The woman’s daughter was in the worst plight imaginable and it would take a very hard heart not to be moved to action by it. Yet here was the most compassionate man who ever existed, acting and speaking with typical Jewish exclusiveness and showing unwillingness to help.

The disciples re-acted accordingly and bade Jesus send the woman away because she was becoming a nuisance

  • Maybe this woman had caught Jesus at a bad time, perhaps in a time of weariness or despondency?
  • Or did Jesus have one persona for the nation of the Jews and quite another for the Heathen gentiles?
  • Did He have a “public face”, or was He in fact quite a different person away from the public gaze?

If Christ was any of these things it was a great departure from all that He showed Himself to be up to this point.

There was a lot more going on here than what appeared to the casual observer.

The answer Jesus gave to the woman’s plea for help gave little to encourage her and too many may have seemed rather hurtful in that He compared the gentiles to pets worthy only of scraps.

This woman however had no intention of being put off; she was not the sort who would be discouraged by difficulties placed in her path: her daughters need was such that only Jesus, the proven healer of all manner of diseases could help her and if it took humbling herself to the position of a beggar she would.

If she as a gentile and alien was of no more consideration than a dog, only worthy of scraps, she would recieve them and be thankful .

Like an apparently stern father that moves further away and bids his unsteady infant to come to him, Jesus had drawn out the faith of this woman for all to see and emulate.

28 Then Jesus said to her, “O woman, your faith is great; it shall be done for you as you wish.” And her daughter was healed at once. Matthew 15:28

For all His disciples, then and now, with their small and deficient faith, Jesus objectifies the necessity and possibilities of great faith in the great Saviour and bids them believe and do likewise.

Christ demonstrates here, that though sometimes he seems far away and we may be conscious of our unworthiness, he is no less willing to save and help.

He also shows that it is only our lack of persistence in prayer and feeble faith that holds us back from growth in grace and victory over sin and fear.

We today, think of God merely as a cornucopia who gives instantly and on demand. If this were the case what need would there be for faith.

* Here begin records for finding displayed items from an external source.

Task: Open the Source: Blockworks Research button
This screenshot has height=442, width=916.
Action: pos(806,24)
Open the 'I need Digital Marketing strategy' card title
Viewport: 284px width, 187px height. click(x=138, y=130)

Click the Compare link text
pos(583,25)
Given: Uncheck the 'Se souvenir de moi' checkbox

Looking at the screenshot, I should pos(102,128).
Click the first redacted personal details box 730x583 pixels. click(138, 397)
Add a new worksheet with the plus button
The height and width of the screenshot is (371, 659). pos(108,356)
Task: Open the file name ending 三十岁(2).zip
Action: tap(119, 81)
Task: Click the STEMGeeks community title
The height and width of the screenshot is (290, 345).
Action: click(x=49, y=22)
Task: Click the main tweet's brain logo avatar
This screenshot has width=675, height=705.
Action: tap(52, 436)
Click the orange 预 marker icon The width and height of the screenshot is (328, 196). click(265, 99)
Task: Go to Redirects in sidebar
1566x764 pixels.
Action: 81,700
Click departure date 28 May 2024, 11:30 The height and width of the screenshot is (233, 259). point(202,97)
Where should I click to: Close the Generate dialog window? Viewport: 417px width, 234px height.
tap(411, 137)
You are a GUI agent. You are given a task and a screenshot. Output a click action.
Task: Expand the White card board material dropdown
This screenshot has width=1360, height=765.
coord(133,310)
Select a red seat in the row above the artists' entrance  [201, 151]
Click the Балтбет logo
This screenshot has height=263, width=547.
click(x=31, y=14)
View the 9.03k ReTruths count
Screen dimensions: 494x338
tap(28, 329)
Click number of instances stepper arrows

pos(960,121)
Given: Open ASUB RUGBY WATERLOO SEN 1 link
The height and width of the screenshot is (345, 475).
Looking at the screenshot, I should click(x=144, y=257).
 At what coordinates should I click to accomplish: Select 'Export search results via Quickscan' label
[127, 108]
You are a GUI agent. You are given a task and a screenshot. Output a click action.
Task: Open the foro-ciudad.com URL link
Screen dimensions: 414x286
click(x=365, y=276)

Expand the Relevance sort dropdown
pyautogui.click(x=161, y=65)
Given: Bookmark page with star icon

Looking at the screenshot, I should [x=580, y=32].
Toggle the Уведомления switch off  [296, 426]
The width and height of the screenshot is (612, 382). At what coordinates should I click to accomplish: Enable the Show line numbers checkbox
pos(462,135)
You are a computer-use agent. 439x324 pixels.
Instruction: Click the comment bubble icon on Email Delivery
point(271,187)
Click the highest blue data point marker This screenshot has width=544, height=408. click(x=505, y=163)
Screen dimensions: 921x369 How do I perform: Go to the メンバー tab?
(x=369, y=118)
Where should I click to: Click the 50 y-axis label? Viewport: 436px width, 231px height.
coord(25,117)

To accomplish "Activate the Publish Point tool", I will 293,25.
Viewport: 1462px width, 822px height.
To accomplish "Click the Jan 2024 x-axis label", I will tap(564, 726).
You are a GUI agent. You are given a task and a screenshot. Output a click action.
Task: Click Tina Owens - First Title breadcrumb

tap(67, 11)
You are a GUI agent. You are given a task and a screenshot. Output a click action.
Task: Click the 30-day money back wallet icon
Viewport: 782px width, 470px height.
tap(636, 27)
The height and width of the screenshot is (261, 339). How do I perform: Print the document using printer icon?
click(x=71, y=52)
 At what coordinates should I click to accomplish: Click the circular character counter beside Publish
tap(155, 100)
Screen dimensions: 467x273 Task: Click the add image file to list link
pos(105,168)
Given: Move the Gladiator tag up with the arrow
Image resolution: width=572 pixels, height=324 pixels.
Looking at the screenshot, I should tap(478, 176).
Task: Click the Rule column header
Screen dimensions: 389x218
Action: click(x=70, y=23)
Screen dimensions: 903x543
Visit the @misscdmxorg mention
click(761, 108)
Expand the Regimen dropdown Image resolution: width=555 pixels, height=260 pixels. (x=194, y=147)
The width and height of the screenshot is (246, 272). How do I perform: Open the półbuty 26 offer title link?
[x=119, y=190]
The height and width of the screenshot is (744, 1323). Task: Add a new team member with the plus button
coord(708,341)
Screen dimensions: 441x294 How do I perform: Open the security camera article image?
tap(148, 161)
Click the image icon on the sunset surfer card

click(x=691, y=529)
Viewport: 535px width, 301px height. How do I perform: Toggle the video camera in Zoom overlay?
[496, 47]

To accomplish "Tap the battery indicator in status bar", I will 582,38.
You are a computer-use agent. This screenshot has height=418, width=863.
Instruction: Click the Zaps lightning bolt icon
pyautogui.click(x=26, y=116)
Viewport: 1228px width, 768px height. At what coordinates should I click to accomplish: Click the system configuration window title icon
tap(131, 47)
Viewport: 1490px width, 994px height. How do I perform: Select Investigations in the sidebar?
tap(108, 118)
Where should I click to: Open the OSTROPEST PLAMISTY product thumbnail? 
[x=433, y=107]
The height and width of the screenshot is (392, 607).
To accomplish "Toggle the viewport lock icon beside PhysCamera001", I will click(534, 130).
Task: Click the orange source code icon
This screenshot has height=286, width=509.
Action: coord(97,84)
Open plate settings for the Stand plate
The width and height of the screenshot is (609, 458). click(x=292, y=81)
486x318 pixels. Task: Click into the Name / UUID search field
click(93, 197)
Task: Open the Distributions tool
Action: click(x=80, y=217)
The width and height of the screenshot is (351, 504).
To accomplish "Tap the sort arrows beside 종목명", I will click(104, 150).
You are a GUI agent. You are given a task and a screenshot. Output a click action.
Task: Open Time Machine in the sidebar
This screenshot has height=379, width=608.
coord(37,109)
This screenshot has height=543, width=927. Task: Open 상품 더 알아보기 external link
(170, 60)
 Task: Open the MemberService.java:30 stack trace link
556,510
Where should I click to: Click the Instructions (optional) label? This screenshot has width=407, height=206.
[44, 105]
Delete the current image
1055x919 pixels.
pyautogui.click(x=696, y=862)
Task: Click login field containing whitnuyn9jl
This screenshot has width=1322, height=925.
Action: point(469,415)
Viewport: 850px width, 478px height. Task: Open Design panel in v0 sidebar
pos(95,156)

He departs from us that we may seek Him more diligently. He delays the answers to our prayers that we may pray more fervently and grow spiritually.

Had Jesus immediately ceded to this woman’s plea she would have been just one of the great numbers of nameless beneficiaries of his power and healing. Instead she is now an object lesson of the importance of powerful faith in the followers of Jesus.

Her short discomfort at Christ’s seeming refusal is repaid abundantly not only by the healing of her daughter but by the confirmation of her faith and its being placed in the one truly worthy of it.

God grant us like faith.

Nurture and Admonition

Fathers, do not provoke your children to anger, but bring them up in the discipline and instruction of the Lord. Ephesians 6:4

The Authorized has it “The nurture and admonition of the Lord”.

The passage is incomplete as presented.